サーキット試乗

【試乗】SUVの皮を被ったスーパーカー。727psの「DBX S」の走りが教える、アストン流“真のGT”の正体《LE VOLANT LAB》

アストン・マーティン DBX S

727psの咆哮、難コースに刻む。アストン史上最強SUVは、果たして「速いだけの道具」か

アストン・マーティンの新型「DBX S」は、既存の707psをさらに上回る727psもの最高出力を手に入れた、ブランド史上最も万能なスーパーカーだ。単なるパワーアップに留まらず、徹底した軽量化と専用設計の車体骨格がもたらす走りの質感は、SUVの概念を根本から覆すという。果たしてその実力は本物か。千葉の会員制ドライビングクラブ「THE MAGARIGAWA CLUB」にて、その“真のGT”としての正体に迫る。

【画像34枚】光沢ブラックのグリルと真鍮製「S」バッジの凄み。アストン・マーティン「DBX S」のディテールを全方位から見る

1953年から続く栄光の「S」を継承した、最強のDBX

「これまでDBXに対して顧客からパワーが足りないとクレームがきたことは一度もありませんが……」と、アストン・マーティンのAPAC & グレーターチャイナ担当 リージョナルプレジデントのカール・ベイリス氏は前置きする。

それはそうだ。既存のモデルでも707psもあるのだからと思わずツッコミたくもなるが、それでもアストン・マーティンは、DBXに新たなモデル「DBX S」を追加した。

この「S」というグレードはさかのぼると、1953年のレーシングカー、DB3Sが起源という。近年では2004年のヴァンキッシュSを皮切りにヴァンテージやラピードにも設定されたもので、軽量、高出力、高性能仕様の位置づけにある。

DBX SはDBX707比で最大47kgの軽量化を実現し、最高出力は20psアップの727psに、0-200km/h加速は0.3秒短縮している。

機能美と攻撃性が共存する、S専用のスタイリング・パッケージ

エクステリアにおける変更点はまず光沢のあるブラックのフロントグリルが目をひく。同色のフロントスポイラーやサイドシル、ルーフレール、サイドミラー、そしてリアディフューザーなどが一連のものとしてデザインされている。リアディフューザーからのぞく、左右に縦に2本ならんだクアッド・エキゾーストもDBX Sの証。

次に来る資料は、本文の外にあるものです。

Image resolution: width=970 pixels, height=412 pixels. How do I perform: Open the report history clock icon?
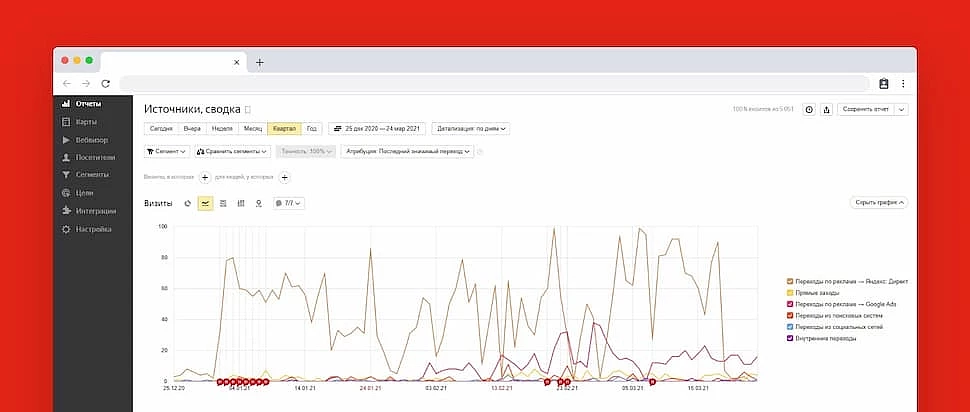tap(809, 109)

ちなみにこれらリアバンパーやディフューザー、サイドシルなどはオプションでカーボン製にすることも可能で、それによって7kgもの軽量化を図ることができるという。

そしてフロントフェンダーにはさりげなく赤いエナメルガラスを充填したSのバッジが備わる。これは樹脂製ではなくアストン・マーティンのウイングバッジと同様に真鍮製だ。バッジの周囲はオーナーが選んだウイングバッジに合わせてブライトクロームかダーククロームで縁取られる。

伝統のクラフトマンシップと革新のインフォテインメントが交差する空間

インテリアは2024年のマイナーチェンジで導入されたDBX707に準じたもので、ダッシュパネル全体が左右対称のウイング形状をしたデザインの流れをくみつつも従来モデルとは別物となっている。中央に10.25インチのタッチ式ディスプレイを配置し、従来モデルではその上部に配置されていたスタート/ストップボタンやシフトセレクターをセンターコンソールパネルに集約している。

シートにはDBX Sの特徴として床板や洋服の生地の模様として知られるヘリンボーンをあしらっている。エンタテイメント装備もぬかりなく最新のインフォテインメントシステムにあわせ800W、14スピーカーのアストン・マーティン・プレミアムオーディオシステムを標準装備。オプションのBowers & Wilkins社製のものでは1600W、23スピーカーという素晴らしい音響空間をつくりだす。

高低差80mの試練。しなやかなハンドリングがSUVの常識を疑わせる

今回の試乗の舞台は千葉県南房総市にある会員制ドライビングクラブ・THE MAGARIGAWA CLUB。全長約3.5kmのコースは、22のコーナーからなり800mの長いストレートを擁し、高低差は80mにも及ぶ。特に後半の上りのセクションは峠道のようなワインディングセクションの先に、空に向かって駆け上がるラグナセカのコークスクリューを彷彿とさせるユニークなコーナーがある。DBX Sのような大型SUVにとっては決して楽な道ではない。

試乗はインストラクターの先導のもとに行われた。ちなみに走行モードの切り替えはスタート/ストップボタンを兼ねており、「GT」、「SPORT」、「SPORT+」があった。1周目はGTモードで慣熟走行を行う。軽量化されたといっても車両重量は2トンを超えるわけで、おそるおそる走り出す。想像していた以上にハンドリングはしなやかで、エアサスの恩恵もあって23インチのピレリP-ZEROからもゴツゴツとした硬さは伝わってこない。